There are currently 25 OPAP appellations and seven OPEs. Here is a look at the major growing areas and key designations within:

  • The Peloponnese, with its diverse array of climates and soils, has been home to some of Greece’s best vineyards for centuries. Most of them are located along the coastline, with vines growing at altitudes of up to 1,476 feet. Look for wines from the Nemea appellation, one of the most prestigious in the country, as well as from Mantinia and Patra.

  • Red wines from Macedonia and Thrace have an outstanding reputation, the result of a warm climate and high altitudes. Seek out wines from Naoussa and Cotes de Meliton. (The latter is home not only to wines crafted from native varietals, but also some very good Cabernet Franc and Cabernet Sauvignon.)

  • Epirus is a cold, remote region whose mountains may be snow-covered for months on end. Look for semi-sparkling wines from Zitsa – they are light, dry and delicately sweet.

  • Growing grapes can be a challenge in Sterea Ellada, or Central Greece, thanks to the extreme heat that characterizes the region. While it is a stronghold of Retsina production, a variety of light red, white and rosé wines also are made here. Look for ones from the Thiva or Atalanti regions.

  • The mild climate of the Ionian Islands is well suited to grape growing, and numerous interesting wines are made here. Ones to seek out include Verdea, a white wine with slightly oxidized flavors; Santa Mavra, or “healthy black”, a distinctive red wine; and fortified wines from the Muscat and Mavrodaphne grapes.

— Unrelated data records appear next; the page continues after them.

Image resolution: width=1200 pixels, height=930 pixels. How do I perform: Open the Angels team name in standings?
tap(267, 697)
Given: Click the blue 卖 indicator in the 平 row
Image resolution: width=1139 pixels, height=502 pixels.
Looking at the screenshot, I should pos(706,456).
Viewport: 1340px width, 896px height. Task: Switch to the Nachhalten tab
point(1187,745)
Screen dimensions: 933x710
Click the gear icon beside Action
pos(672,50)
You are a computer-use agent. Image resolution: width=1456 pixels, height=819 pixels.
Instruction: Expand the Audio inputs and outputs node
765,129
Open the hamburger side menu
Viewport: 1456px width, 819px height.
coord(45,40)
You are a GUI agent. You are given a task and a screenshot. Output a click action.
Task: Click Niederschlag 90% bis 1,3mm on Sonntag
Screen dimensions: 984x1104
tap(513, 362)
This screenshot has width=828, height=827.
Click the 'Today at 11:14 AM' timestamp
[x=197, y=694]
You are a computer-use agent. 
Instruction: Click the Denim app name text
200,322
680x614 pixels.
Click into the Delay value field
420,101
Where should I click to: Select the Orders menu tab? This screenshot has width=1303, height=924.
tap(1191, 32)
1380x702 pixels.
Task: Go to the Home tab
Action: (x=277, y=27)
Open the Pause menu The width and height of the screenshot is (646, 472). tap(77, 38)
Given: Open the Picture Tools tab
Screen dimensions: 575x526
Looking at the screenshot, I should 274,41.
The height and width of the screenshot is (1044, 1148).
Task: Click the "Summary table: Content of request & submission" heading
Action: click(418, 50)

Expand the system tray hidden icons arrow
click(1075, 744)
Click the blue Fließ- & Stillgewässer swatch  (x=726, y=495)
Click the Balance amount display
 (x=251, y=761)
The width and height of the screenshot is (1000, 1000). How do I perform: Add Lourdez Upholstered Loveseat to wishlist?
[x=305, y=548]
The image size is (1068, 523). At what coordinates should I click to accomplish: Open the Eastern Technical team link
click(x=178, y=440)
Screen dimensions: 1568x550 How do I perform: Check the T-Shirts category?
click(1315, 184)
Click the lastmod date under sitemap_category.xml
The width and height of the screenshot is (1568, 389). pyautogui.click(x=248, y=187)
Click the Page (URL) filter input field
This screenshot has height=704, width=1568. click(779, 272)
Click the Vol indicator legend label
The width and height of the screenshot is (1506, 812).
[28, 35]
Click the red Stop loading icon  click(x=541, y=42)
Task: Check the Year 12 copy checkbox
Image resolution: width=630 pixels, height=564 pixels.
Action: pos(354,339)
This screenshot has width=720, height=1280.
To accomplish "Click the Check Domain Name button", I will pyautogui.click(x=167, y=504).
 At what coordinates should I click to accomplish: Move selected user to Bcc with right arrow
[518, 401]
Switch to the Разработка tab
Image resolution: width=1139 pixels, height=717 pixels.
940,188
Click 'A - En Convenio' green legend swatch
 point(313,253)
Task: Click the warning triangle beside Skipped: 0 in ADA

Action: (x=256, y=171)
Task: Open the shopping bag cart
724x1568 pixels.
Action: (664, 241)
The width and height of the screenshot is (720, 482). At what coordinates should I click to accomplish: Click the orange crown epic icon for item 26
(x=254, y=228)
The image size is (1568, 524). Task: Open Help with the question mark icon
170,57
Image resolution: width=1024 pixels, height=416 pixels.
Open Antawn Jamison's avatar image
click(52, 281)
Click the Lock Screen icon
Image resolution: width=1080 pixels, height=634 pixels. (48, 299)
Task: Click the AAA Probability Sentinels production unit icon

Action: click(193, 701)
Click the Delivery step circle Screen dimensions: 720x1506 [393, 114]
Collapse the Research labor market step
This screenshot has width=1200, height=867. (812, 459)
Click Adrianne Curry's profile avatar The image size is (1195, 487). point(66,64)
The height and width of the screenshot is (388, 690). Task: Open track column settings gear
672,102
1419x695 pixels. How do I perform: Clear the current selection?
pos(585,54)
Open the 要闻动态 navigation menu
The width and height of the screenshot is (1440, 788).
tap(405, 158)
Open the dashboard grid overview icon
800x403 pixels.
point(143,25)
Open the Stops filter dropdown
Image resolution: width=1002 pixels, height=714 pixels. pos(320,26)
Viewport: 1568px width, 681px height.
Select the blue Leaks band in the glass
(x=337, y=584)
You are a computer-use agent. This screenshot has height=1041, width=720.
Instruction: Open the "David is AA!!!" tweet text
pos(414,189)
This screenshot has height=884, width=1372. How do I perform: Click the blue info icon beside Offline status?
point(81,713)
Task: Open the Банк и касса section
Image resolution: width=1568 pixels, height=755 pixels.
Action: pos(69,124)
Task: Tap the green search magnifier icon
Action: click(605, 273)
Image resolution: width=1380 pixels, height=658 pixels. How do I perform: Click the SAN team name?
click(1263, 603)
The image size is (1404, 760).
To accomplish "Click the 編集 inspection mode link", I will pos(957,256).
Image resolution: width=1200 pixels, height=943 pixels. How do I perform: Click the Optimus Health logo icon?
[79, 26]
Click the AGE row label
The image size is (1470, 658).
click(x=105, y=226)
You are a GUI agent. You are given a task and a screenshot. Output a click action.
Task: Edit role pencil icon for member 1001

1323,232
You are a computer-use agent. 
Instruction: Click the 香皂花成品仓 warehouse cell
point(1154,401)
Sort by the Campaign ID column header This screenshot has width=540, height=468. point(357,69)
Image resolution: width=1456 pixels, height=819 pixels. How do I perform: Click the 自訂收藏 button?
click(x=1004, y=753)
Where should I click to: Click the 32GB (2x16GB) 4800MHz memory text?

  • Many of the vineyards in Thessalia produce grapes for table wines, though the region has great potential and winemakers are certainly making the most of it. Look for white wines from the Ankhialos region and Bordeaux-style blends from Krania.

  • According to historians, the first vineyards in the Mediterranean were planted on Crete. The island is responsible for 20% of the country’s wine production, though it tends to be largely the providence of cooperatives. However, a number of new boutique wineries are raising the bar for quality. Appellations to look for include white wines from Peza and reds from Sitia and Archanes.

  • The Aegean Islands are home to much of the country’s great Muscat wines, including Muscat of Samos, Rhodes and Limnos. Some excellent dry reds and whites are made here as well. Appellations to look for include Santinori (particularly for vinsanto), Samos and Rhodes.